J’y exposais des artistes émergents et leur offrais l’hospitalité. Le concept était de réunir des œuvres, un public et un artiste. Ce sont les artistes qui comptent avant tout : iIs écrivent le monde avec la matière, ils nous font partager leurs visions, leurs rêves, en jouant des formes et des couleurs. Ils rayonnent de poésie, de sagesse et d’émotions. Mon activité principale aujourd’hui c’est Argument, une revue d’art papier et digitale.

VOUS

Quel héros vous fascinait quand vous étiez enfant ?

Jeune je me passionnais pour les auteurs du 18ème et 19ème siècle : Marivaux, Cazotte, Beaumarchais, Rousseau, Stendhal, Balzac, Zevaco, Dumas, Vernes, Zola, Beaudelaire. Plus tard pour les auteurs contemporains anglais, chinois, japonais, égyptiens, argentins, américains, allemands. Je crois que toutes ces lectures m’ont donné le goût de l’aventure et des voyages. Difficile de choisir un héros parmi le nombre, mais Michel Strogoff me semble un bon candidat !

Quelles sont les valeurs qui vous sont essentielles ?

La compassion, la rigueur, l’action, la créativité et le sens du beau et du vrai.

Transmettre une vision du monde aux générations futures.

Je trouve admirables les artistes qui écrivent le monde avec la matière.

Quel souvenir aimeriez-vous laisser à ceux que vous aimez ?

Un bon papa, un patron exigeant mais juste, un mécène actif pour les artistes émergents.

VOTRE TRAVAIL

Quel a été votre premier job dans la vie ?

Ingénieur chez Peugeot. Mon goût du concret m’a entrainé vers la production et l’ingénierie. Je suis devenu dirigeant d’entreprise par la suite.

A quoi ressemble une de vos journées ?

Je me lève tôt, médite un moment, fait les tâches ménagères et travaille le matin. L’après-midi est consacré aux visites à la galerie et aux rencontres d’artistes. Le soir lectures ou films et documentaires. J’essaie de donner de la visibilité aux artistes que j’expose : contacts avec les media, mailings, communiqués de presse. La galerie est maintenant bien référencée mais ce n’est jamais suffisant.

Quelles sont les qualités professionnelles que vous appréciez ?

La ponctualité, la franchise et la compétence. J’apprécie la modestie et l’écoute de l’autre. Certains patrons de startup m’effraient avec leur manque de réalisme…

VOTRE PAYS BASQUE

Quel est votre meilleur souvenir au Pays basque ?

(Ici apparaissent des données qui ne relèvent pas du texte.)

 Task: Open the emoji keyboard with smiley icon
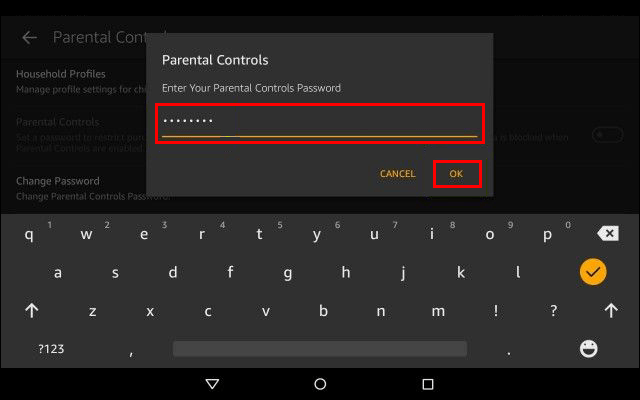tap(589, 349)
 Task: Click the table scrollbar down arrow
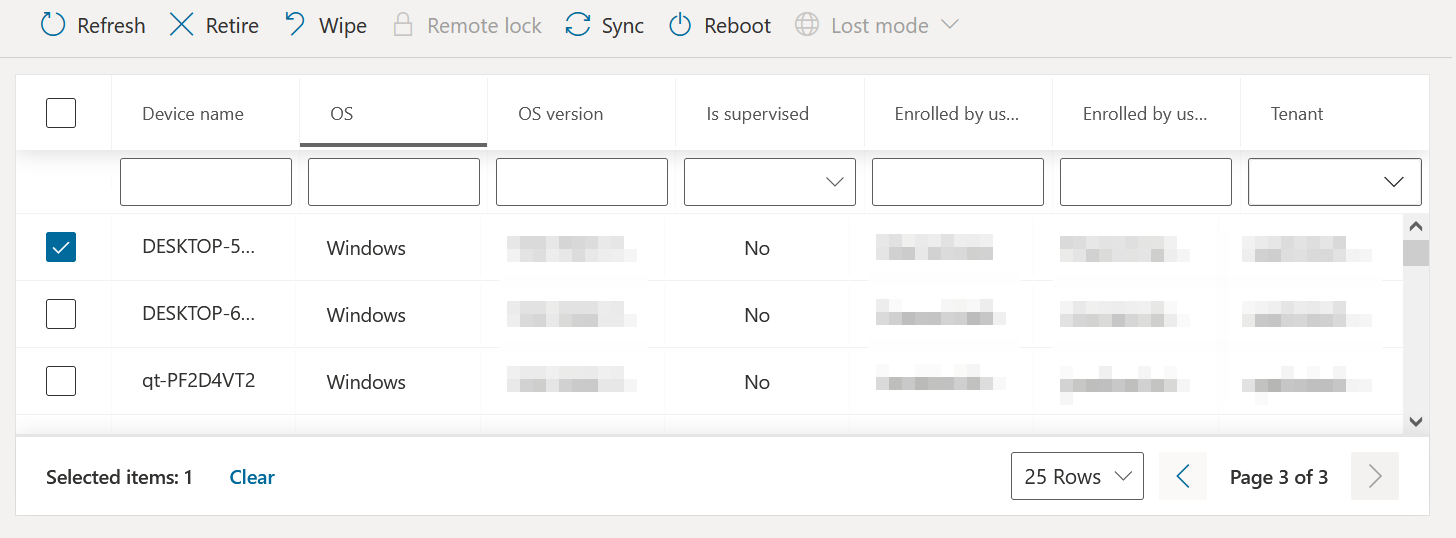pyautogui.click(x=1415, y=422)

Les étés de jeunesse: les amis sur la Grande plage de Biarritz ; les soirées au restaurant chez Albert, avec le fondateur originel qui montait sur le piano ; les fêtes dans les petits villages et les ventas la nuit ; les vagues de la côte des Basques avec mes enfants, bien avant que le Pays basque ne soit à la mode.

Quels sont les endroits que vous aimez fréquenter ?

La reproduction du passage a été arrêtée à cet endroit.